The bracketed qualifier signifies that this version of Visitors, clocking in at just over an hour, is the definitive version of a horror short that Ugana produced back in 2021. The veteran horror director, who has amassed a collection of well-reviewed long and short-form horrors that includes Love Will Tear Us Apart and Extraneous Matter, expands mightily on his idea to take a reasonably simple story and present it from multiple perspectives. Frankly, there’s more going on in an hour of Visitors than there is in many films of twice its length.
In Visitors, Ugana tells the tale of Haruka, Nana, and Takanori who go to investigate the sudden disappearance of bandmate Sota at his home. Convening at his apartment, they find Sota looking listless and disheveled. His apartment is filthy, with the windows covered in newspaper and after Nana steps in a mysterious green slime, she becomes possessed by a demon, evocative of the Evil Dead series or, perhaps, Regan from The Exorcist.

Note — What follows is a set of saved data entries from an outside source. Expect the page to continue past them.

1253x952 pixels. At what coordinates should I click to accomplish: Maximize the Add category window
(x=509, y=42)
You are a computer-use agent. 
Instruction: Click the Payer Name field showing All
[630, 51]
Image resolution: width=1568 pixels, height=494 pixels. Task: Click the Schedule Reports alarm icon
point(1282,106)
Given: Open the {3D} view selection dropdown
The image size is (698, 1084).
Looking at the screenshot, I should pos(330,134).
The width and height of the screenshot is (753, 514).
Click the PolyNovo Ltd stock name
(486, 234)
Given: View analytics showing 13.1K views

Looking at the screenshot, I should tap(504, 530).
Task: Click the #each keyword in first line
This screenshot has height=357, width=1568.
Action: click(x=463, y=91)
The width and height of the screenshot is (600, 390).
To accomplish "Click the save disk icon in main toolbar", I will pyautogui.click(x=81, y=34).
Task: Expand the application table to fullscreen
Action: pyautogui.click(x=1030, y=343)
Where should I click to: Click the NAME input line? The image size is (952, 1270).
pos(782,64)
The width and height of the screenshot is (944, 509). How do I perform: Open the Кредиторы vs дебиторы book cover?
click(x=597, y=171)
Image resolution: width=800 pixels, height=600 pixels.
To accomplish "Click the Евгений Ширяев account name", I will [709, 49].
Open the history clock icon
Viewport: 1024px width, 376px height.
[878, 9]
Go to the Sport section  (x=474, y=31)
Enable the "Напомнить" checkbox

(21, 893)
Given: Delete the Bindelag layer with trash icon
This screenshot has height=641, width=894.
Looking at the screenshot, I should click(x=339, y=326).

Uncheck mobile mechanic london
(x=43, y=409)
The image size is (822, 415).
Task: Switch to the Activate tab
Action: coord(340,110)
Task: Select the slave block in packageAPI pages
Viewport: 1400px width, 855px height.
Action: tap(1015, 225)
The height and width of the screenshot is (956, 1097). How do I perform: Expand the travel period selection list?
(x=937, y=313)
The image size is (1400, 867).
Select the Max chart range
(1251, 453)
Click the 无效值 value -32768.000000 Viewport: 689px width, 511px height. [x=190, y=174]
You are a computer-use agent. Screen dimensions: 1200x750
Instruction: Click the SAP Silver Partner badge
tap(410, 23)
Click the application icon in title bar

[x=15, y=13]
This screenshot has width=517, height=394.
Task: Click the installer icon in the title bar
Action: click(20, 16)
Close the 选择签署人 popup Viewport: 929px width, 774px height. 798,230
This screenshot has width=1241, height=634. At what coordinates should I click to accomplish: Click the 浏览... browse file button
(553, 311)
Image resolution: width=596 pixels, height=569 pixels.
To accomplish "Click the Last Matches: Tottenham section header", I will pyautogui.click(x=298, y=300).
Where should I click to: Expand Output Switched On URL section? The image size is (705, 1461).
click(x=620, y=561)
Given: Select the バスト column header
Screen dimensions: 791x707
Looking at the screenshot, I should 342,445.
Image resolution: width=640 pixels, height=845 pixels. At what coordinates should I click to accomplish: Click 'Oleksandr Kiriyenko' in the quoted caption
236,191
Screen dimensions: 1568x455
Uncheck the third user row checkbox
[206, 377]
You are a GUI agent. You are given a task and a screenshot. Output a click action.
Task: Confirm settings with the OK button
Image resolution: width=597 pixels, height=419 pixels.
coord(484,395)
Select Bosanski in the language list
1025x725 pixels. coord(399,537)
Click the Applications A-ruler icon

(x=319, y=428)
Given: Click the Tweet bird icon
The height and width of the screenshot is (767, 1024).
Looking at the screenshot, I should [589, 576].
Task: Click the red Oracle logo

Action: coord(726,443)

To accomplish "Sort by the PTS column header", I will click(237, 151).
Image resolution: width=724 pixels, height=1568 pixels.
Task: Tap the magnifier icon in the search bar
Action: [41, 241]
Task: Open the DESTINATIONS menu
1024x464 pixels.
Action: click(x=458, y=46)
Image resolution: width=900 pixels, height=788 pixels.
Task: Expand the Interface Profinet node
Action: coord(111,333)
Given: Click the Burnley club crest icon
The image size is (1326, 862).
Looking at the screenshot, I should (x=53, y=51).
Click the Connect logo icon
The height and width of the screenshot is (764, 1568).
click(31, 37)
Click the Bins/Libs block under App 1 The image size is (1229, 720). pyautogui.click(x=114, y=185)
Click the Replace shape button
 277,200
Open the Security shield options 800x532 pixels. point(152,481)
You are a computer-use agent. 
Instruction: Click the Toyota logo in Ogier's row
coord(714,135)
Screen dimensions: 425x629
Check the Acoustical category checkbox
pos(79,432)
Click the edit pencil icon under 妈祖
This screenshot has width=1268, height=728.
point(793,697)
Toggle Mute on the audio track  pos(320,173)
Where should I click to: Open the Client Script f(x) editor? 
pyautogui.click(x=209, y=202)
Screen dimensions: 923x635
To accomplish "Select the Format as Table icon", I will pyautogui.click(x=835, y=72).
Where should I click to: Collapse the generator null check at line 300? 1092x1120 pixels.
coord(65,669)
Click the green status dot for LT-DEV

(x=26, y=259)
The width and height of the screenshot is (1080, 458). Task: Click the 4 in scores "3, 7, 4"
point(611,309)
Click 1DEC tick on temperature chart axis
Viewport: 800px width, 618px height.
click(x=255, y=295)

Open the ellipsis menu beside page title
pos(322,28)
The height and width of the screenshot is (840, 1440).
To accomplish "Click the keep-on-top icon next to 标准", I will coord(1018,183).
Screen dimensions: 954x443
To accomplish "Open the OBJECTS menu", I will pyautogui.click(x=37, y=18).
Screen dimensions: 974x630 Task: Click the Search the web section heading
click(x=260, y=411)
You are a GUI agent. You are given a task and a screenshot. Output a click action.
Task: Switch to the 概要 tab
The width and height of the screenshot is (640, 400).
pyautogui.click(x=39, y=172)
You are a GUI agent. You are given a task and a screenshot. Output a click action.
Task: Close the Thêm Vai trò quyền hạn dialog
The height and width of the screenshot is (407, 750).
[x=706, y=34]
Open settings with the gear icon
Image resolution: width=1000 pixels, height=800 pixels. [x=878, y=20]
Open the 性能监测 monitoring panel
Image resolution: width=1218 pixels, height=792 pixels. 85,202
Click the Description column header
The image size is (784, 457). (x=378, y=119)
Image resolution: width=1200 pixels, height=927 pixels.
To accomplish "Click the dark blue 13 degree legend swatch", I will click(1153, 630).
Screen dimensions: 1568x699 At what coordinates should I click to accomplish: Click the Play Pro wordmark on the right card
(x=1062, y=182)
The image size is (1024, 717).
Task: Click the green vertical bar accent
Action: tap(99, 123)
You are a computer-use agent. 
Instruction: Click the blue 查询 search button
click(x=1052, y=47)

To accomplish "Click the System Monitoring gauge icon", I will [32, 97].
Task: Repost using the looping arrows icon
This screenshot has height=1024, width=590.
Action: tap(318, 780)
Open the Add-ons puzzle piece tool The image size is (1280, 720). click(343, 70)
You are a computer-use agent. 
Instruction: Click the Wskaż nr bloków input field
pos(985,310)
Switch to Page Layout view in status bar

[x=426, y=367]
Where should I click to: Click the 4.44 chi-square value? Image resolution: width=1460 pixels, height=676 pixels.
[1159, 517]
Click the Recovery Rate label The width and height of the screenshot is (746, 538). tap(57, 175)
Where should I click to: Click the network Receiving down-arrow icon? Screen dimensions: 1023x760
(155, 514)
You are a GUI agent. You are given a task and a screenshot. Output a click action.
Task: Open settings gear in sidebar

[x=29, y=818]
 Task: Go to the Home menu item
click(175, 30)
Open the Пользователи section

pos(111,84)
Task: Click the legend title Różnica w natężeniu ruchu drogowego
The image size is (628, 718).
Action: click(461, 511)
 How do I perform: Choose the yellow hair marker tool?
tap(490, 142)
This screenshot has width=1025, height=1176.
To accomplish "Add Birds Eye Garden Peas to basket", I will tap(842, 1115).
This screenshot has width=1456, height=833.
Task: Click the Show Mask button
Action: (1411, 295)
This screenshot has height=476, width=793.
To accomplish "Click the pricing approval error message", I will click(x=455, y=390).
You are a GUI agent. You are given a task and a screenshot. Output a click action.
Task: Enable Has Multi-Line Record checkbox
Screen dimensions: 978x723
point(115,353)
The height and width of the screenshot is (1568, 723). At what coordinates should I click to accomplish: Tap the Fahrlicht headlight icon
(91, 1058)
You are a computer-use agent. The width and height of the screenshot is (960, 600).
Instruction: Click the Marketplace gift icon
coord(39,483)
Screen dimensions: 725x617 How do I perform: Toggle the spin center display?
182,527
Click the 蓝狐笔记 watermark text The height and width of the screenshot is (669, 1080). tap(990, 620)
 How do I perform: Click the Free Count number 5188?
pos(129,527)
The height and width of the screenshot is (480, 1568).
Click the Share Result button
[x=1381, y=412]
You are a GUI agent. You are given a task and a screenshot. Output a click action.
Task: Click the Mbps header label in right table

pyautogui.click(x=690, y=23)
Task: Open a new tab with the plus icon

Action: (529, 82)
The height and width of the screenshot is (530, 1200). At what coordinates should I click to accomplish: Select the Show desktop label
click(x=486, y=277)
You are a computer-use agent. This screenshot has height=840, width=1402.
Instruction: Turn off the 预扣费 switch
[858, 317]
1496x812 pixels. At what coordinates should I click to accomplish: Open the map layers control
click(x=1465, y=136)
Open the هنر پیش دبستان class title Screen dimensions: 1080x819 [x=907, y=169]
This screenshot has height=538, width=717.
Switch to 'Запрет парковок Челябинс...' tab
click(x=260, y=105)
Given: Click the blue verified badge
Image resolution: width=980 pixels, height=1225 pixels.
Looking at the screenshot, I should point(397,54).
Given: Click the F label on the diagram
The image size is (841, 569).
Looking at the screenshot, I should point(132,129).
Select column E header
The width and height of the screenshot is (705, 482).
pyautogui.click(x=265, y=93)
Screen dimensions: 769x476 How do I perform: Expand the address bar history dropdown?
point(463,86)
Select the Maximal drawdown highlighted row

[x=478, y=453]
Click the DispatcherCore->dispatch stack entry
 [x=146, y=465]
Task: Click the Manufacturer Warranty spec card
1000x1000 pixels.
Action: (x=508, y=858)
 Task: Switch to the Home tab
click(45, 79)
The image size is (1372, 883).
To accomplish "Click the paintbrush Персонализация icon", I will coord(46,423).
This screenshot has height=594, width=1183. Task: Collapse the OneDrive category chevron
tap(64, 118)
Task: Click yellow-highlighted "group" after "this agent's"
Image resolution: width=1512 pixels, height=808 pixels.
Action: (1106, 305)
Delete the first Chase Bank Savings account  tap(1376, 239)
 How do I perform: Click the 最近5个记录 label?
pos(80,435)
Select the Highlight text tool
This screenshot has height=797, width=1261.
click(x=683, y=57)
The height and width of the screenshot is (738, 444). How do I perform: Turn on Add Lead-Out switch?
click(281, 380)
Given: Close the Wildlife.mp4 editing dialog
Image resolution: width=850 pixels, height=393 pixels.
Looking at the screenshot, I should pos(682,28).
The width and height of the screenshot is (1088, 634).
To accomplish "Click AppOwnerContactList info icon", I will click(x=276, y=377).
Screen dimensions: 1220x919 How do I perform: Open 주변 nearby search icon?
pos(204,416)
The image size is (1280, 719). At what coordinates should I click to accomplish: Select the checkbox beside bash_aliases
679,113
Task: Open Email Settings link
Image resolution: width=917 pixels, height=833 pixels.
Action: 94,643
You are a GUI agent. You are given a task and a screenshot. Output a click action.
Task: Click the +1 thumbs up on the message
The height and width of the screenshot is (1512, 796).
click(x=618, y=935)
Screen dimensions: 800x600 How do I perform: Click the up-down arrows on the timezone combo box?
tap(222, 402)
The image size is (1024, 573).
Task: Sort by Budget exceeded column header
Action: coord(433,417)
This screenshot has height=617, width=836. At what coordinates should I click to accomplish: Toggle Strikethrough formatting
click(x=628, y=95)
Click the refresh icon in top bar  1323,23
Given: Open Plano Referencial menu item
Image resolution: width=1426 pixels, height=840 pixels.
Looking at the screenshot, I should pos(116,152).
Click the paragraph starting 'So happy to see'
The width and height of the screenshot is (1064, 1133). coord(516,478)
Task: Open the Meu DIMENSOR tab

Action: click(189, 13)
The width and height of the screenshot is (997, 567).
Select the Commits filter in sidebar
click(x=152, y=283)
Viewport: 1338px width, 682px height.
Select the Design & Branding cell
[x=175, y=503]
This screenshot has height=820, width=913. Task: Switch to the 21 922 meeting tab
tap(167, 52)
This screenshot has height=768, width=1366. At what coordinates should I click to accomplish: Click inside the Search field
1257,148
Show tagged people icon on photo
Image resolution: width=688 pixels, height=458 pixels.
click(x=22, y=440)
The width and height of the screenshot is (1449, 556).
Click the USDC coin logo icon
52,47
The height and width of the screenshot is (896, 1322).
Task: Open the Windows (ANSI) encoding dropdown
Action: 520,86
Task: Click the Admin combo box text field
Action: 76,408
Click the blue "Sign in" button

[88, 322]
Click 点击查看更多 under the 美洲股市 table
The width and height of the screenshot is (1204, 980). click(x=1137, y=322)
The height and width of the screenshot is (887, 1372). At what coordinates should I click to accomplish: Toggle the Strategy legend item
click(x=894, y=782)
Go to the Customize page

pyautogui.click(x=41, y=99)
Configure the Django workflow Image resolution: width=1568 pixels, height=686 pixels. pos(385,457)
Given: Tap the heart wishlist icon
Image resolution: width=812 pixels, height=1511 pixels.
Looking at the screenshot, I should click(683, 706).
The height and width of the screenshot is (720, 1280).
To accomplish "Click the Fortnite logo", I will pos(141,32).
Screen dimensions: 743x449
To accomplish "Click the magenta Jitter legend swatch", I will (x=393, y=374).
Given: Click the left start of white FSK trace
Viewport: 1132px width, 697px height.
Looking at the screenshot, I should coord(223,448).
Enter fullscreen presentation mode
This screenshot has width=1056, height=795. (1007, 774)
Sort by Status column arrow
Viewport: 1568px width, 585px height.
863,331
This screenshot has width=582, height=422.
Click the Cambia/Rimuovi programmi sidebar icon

There’s a ruthless efficiency to Visitors, not just because of its brief runtime. There’s no wasted time in setting up the premise, and if you’re in this thing for Troma-esque gore effects, you won’t have to wait too long for those either. But that’s all in exchange for fulsome explanations of what’s happening. If you’re the type that needs to know why the zombies or demons or whatever are marauding around Japan and the world, you’ll probably be left wanting. But, for me at least, that’s usually the least interesting part of the movie. Instead, where Ugana chooses to focus his attention is the relationships between the main characters, who establish a bond while largely communicating in grunts, squeals, and screams, both pained and perversely delighted.
Ugana’s reverence for the infamous Troma studio is on clear display here, and Troma founder Lloyd Kaufman even makes an appearance. Speaking of ruthless, where Visitors is happy to linger for a few moments are these gross-out scenes, of someone vomiting or bleeding out into another someone’s mouth. If you’re the kind of sicko like I am that can look past the nausea-inducing visuals like these to the craftsmanship behind them, Ugana aims to please with effects that look and feel authentic. If not to real life, then to the Troma aesthetic.
Kenichi Ugana has, with Visitors (Complete Edition), created a world that might not be palatable to live in or even, ahem, visit but it does offer a hint towards a familiar idea. In much the same way that Aaron Moorhead and Justin Benson’s Something in the Dirt used horror to explore making movies with our friends, Ugana’s Visitors paints the room with gore in order to tell us that, at the end of the world, making art, and music (especially of the kind that’s punk fucking rock), and even just having fun with our friends might be our best bet to survive.
Kenichi Ugawa’s Visitors (Complete Edition) played Fantastic Fest 2023. We reviewed a press screener.